I agreed to the charge and got a seat at the bar at the Glass Dance Craft Beer Bar. Their website helpfully tells you that it is a 2-minute walk, or “a 45 second sprint” from Shinagawa JR station’s Kōnan gate. However fast your Beer Emergency compels you to move, you will depart from the station exit, go down the steps, and walk a block and a half straight ahead. And there it is, across the street from one of the Big Echo Karaoke stations, on your left.
“I’ll have the Satan Beer Red,” I told him. “Don’t worry, I understand hyperbole. I don’t believe Lucifer himself created this brew. I understand that a distributor has to give his product an attention-getting name and a cool bottle label in order to attract interest in an increasingly jaded beer-drinking public. And it worked!
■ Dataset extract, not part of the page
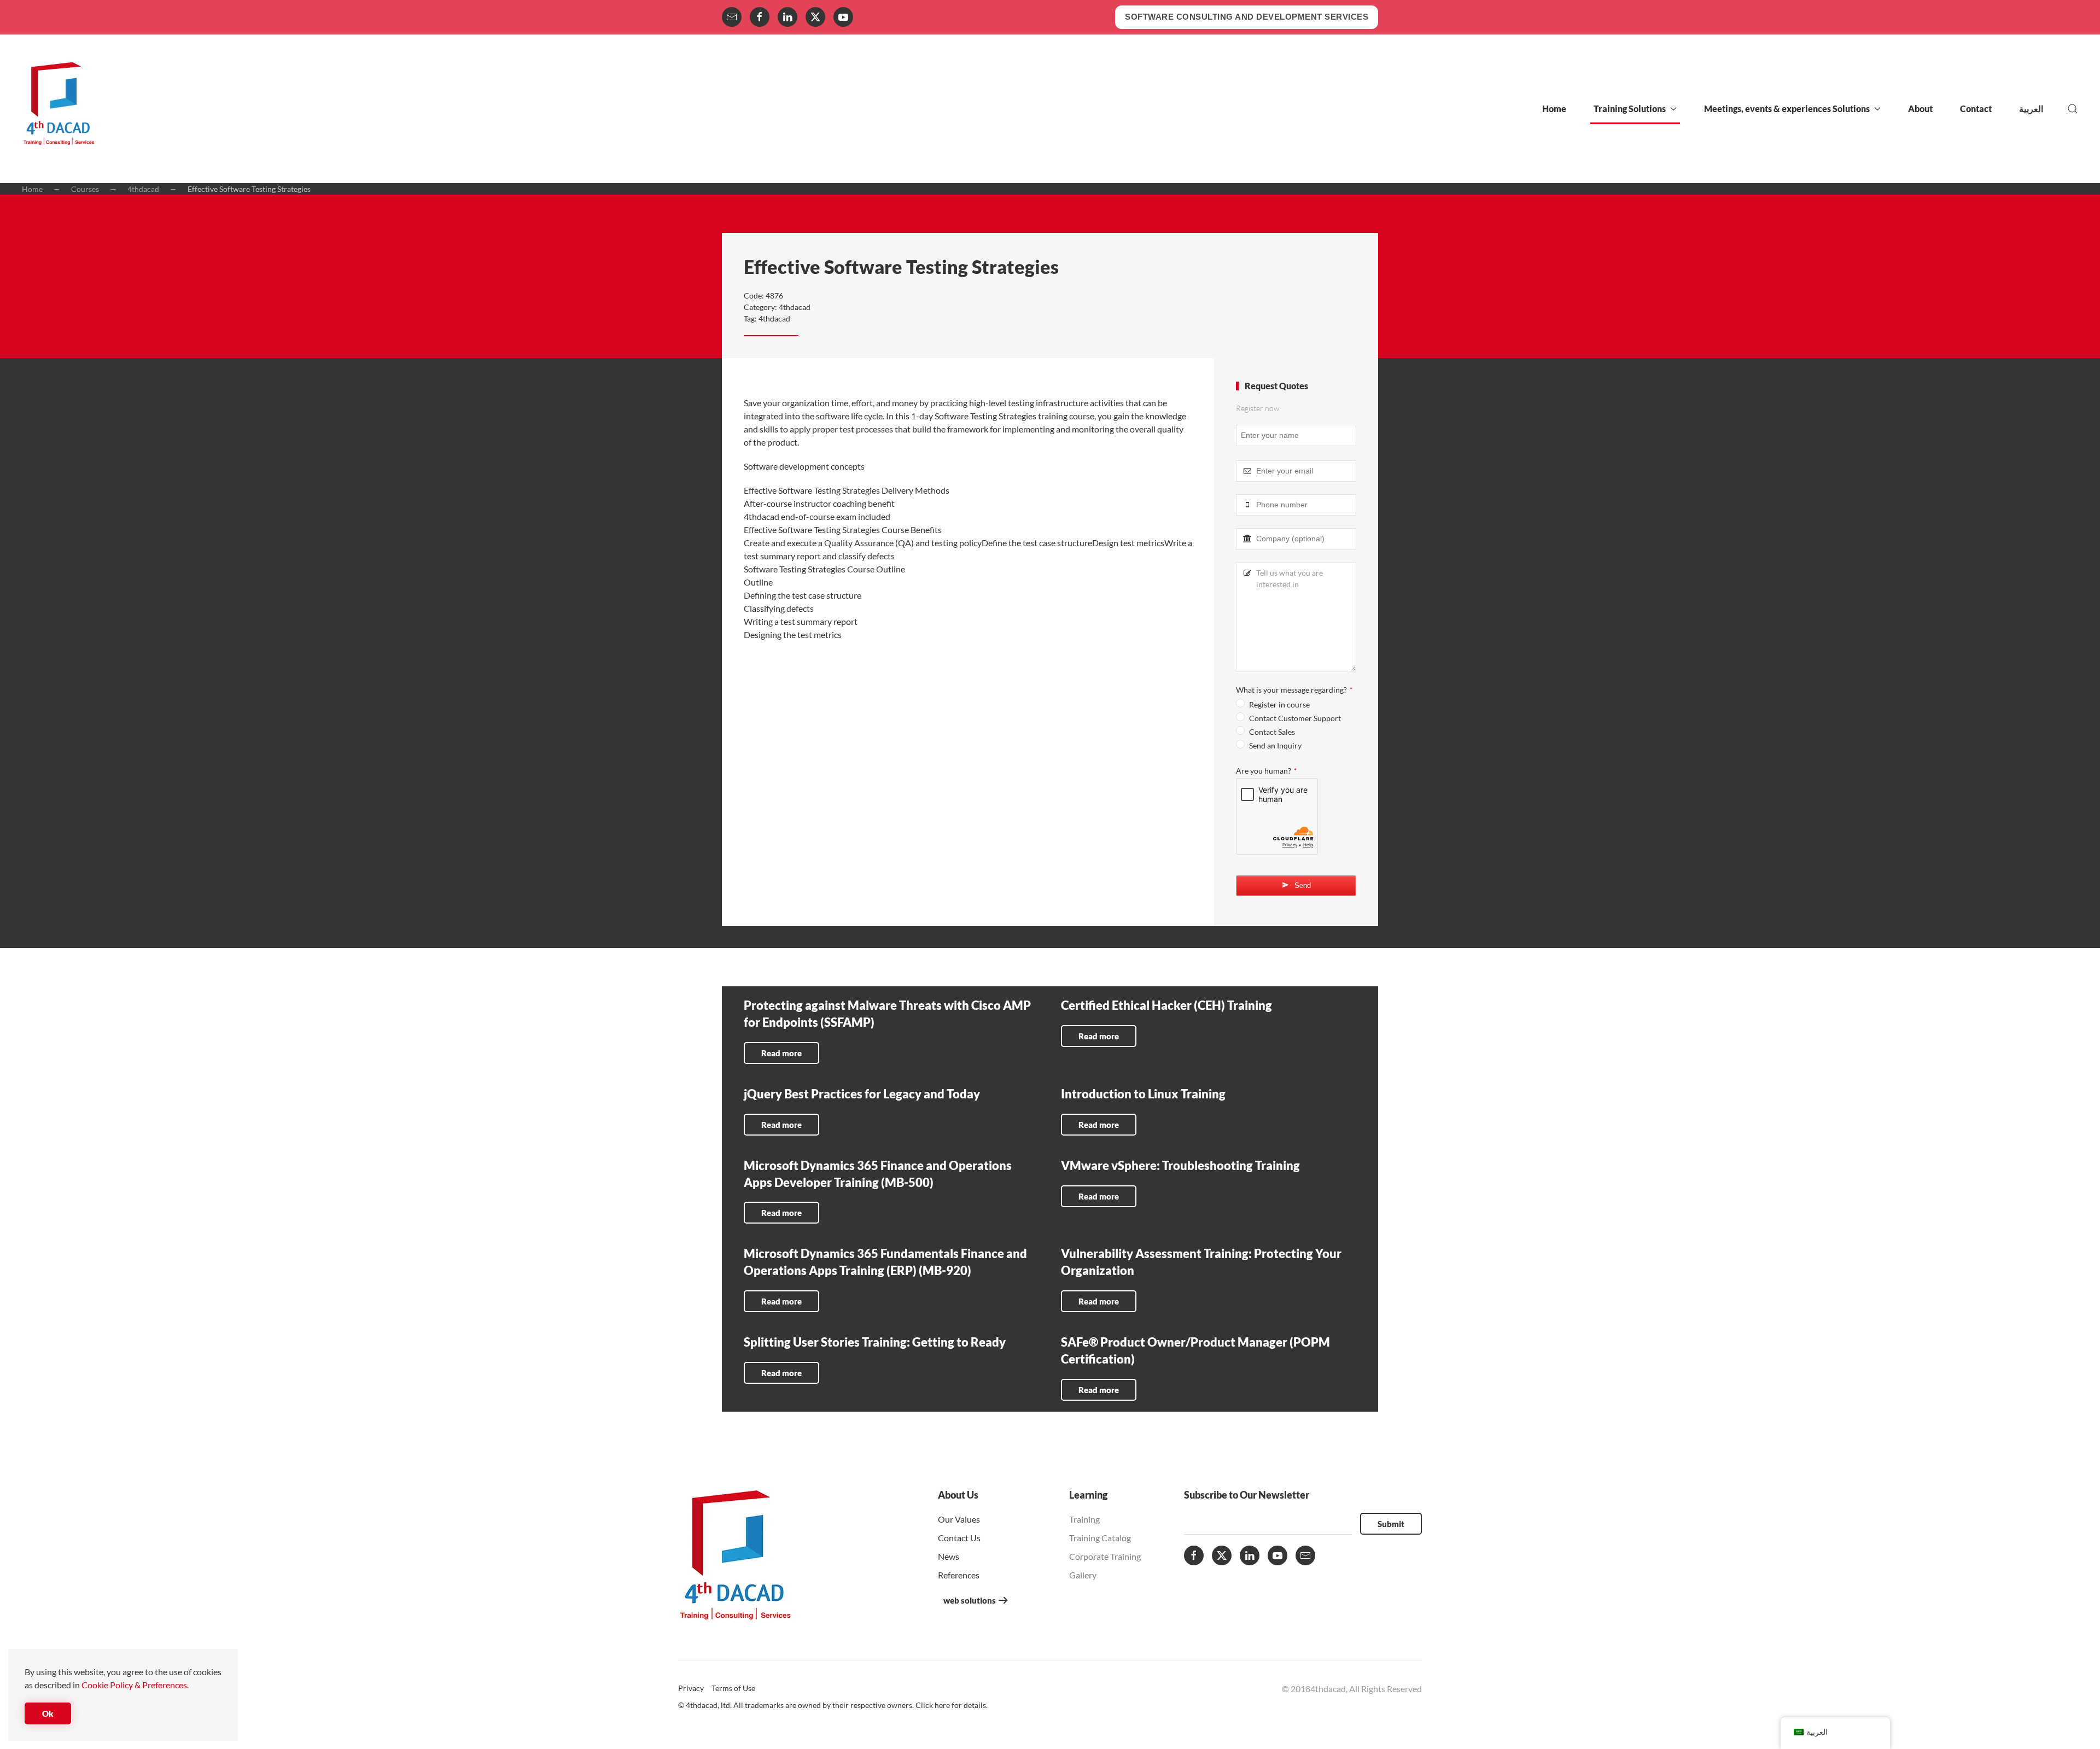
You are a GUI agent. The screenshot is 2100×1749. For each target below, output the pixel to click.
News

I saw the bottle in the display window. Good for you. Let’s get on with the temptations to my immortal soul.”
Bewildered by the stream of gibberish I just laid on him, the waiter moved away to fill my order. This gave me a chance to look around. The bar itself has a faux-rustic style that is just subtle enough to not be irritatingly overdone. The decor is the SOTW (Stuff On The Walls) standard, primarily pictures of the insides of breweries. And over to the side–a kitchen?
Yes, they have a kitchen at Glass Dance. A kitchen that has an actual chef, not just some dude heating Hot Pockets in a microwave or a kid working a deep fryer. Intrigued, I flip through the English-subtitled food menu. Given the pub atmosphere, I decided to go with the fish and chips (780 yen). The bar also offers other selections from standard bar fare (margherita pizza, chicken wings, etc).
Old Scratch’s libation arrived. The Satan Beer Red was pricey (1150 yen) and ehh. Surely the Lord of Darkness would not allow such swill to represent him on earth. Perusing the drink menu, the price for Satan Red (and its companion brew, Satan Gold) seemed to be on the low-end of a large selection of imported bottled beers. A switch to the less-pricey tap seemed to be in order, and right at that moment my food arrived.
I wasn’t expecting much from people who jerk me up short for 500 yen at the door. But the fish and chips were actually pretty damn good. And there were plenty of fries, not just the five or six that one usually receives at other places. On a recommendation from the waiter, I try a Poperings Hommel Bier from the tap (930 yen). It came in a strange onion-shaped glass. An amber, but light and tasty. Things were starting to look up.
Next, I surveilled the bar. There were a number of different drafts available, the sign of any good watering hole. De-Koninck Authentic Antwerps, the Poperings Hommel I was drinking, Extra Vedett White. The Hoegaarden mega-pint (seemingly the most accessible European beer in all of Tokyo) could be had for 1380 yen. And still others, both from marked and unmarked taps. This selection, mixed with their imported bottled beer list, gives Glass Dance a broad range of interesting offerings.
It was still raining when I finished the Poperings Hommel. So, another beer with my Dao De Ching? Don’t mind if I do. I had a Leffe Blonde (930 yen). A perusal of the Leffe website gives off airs of a brewer who wishes he was a vintner, but the beer had a nice, light flavor that went well with my decidedly-plebian meal selection. That, and even though I had been munching and reading for a bit, I still had a pot full of fries. I certainly didn’t feel ripped off on that count, cover charge or no.
Glass Dance is one of those bars that opens in the early evening and stays open all the way until just before the station starts operating again in the morning. It would be a reasonable (if expensive) place to spend an all-nighter if you miss that last train, or a place to stagger to if it’s late but you don’t quite feel like going home just yet. Although the prices will keep it from being a regular stop, I’ll be going back for the beer selection and to check out the kitchen’s other offerings.
Location: Two-minute walk from Shinagawa Station JR. Open Monday-Saturday 1700-0400, 1700-2330 on Sundays and public holidays. Accepts Visa, Mastercard, and other major credit cards.